Conclusion Dommage matériel - réparation pécuniaire ; Préjudice moral - réparation pécuniaire ; Remboursement partiel frais et dépens - procédure nationale ; Remboursement partiel frais et dépens - procédure de la Convention
ANCIENNE DEUXIÈME SECTION
AFFAIRE CARBONARA ET VENTURA c. ITALIE
(Requête no 24638/94)
ARRÊT
(Satisfaction équitable)
STRASBOURG
Strasbourg, le 11 décembre 2003
Cet arrêt est définitif. Il peut subir des retouches de forme.
En l'affaire Carbonara et Ventura c. Italie,
La Cour européenne des Droits de l'Homme (ancienne deuxième section), siégeant en une chambre composée de :
MM. A. B. Baka, président,
L. Ferrari Bravo,
G. Bonello,
Mme V. Strážnická,
MM. P. Lorenzen,
Mme M.Tzatza-Nikolovska,
E. Levits, juges,
et de M. S. Nielsen, greffier adjoint,
Après en avoir délibéré en chambre du conseil le 20 novembre 2003,
Rend l'arrêt que voici, adopté à cette date :
PROCÉDURE
1. L'affaire a été déférée à la Cour, conformément aux dispositions qui s'appliquaient avant l'entrée en vigueur du Protocole no 11 à la Convention de sauvegarde des Droits de l'Homme et des Libertés fondamentales (« la Convention »), par la Commission européenne des Droits de l'Homme (« la Commission »), le 3 novembre 1998, et par Mme E. C., MM. P. C., A. C. et C. V. (« les requérants »), le 4 novembre 1998. Le 29 janvier 1999, soit au-delà du délai de trois mois prévu par les anciens articles 32 § 1 et 47 de la Convention, le gouvernement italien (« le Gouvernement ») a adressé à la Cour une lettre de saisine.
2. A l'origine de l'affaire se trouve une requête (no 24638/94) dirigée contre la République italienne et dont quatre ressortissants de cet Etat avaient saisi la Commission le 25 mai 1994, en vertu de l'ancien article 25 de la Convention. Les requérants alléguaient une atteinte injustifiée à leur droit au respect de leurs biens. La Commission (première chambre) a déclaré la requête recevable le 22 octobre 1997. Dans son rapport du 1erjuillet 1998 (ancien article 31 de la Convention), elle a formulé l'avis unanime qu'il y a eu violation de l'article 1 du Protocole no 1.
3. Par un arrêt du 30 mai 2000 (« l'arrêt au principal »), la Cour a jugé que les requérants avaient été victimes d'une privation arbitraire de leur terrain et que partant, il y avait eu violation de l'article 1 du Protocole no 1 (CEDH 2000-VI, §§ 72-73, et point 2 du dispositif).

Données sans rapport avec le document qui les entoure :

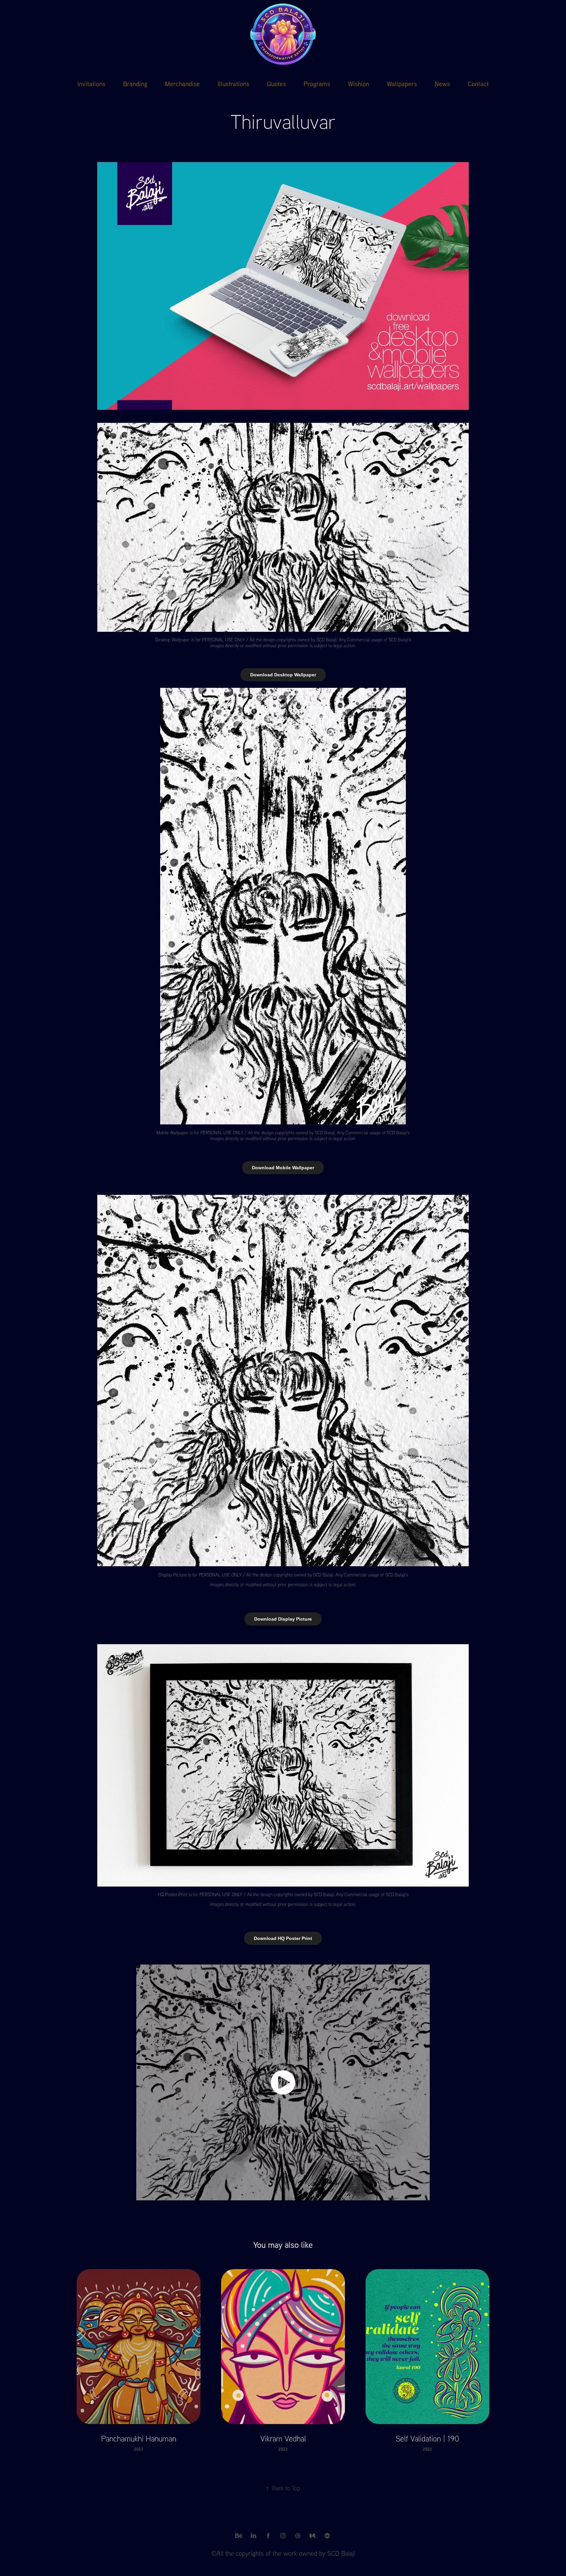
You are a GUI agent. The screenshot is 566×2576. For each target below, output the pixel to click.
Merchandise (182, 83)
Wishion (358, 83)
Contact (478, 83)
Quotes (276, 83)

4. En s'appuyant sur l'article 41 de la Convention, les requérants réclamaient au titre du dommage matériel une satisfaction équitable de 364 790 000 lires italiennes (ITL) - correspondant à la valeur du terrain au moment de l'occupation - somme devant être indexée et majorée d'intérêts. Au titre du dommage moral, les requérants demandaient 100 000 000 ITL chacun. Ils revendiquaient enfin le remboursement des frais de justice devant les juridictions nationales à hauteur de 163 896 627 ITL et le remboursement des frais encourus dans la procédure à Strasbourg à hauteur de 124 783 114 ITL.

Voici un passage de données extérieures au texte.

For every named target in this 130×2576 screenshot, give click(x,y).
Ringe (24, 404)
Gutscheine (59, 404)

5. La question de l'application de l'article 41 de la Convention ne se trouvant pas en état, la Cour l'a réservée et a invité le Gouvernement et les requérants à lui soumettre par écrit, dans les trois mois, leurs observations sur ladite question et notamment à lui donner connaissance de tout accord auquel ils pourraient aboutir (ibidem, § 79 et point 3 du dispositif).
6. Le délai initialement fixé au 30 août 2000 pour permettre aux parties de rechercher un accord amiable a été prorogé, à la demande de celles-ci, au 30 novembre 2000, puis encore au 30 mai 2001, et il est échu sans que les parties ne parviennent à un accord.
7. Réunie le 15 novembre 2001 sur l'initiative de son Président (point 3 c) du dispositif de l'arrêt au principal), la Chambre a estimé opportun d'effectuer une expertise et a décidé que la tâche de l'expert consisterait à déterminer, d'une part, la valeur du terrain au moment de l'occupation, la valeur actuelle du terrain et la plus-value apportée par l'existence de bâtiments ; d'autre part, le dommage découlant de la non-jouissance du terrain et le coût de construction des bâtiments ; enfin, les frais de remise en l'état pour le cas où le terrain serait restitué aux requérants.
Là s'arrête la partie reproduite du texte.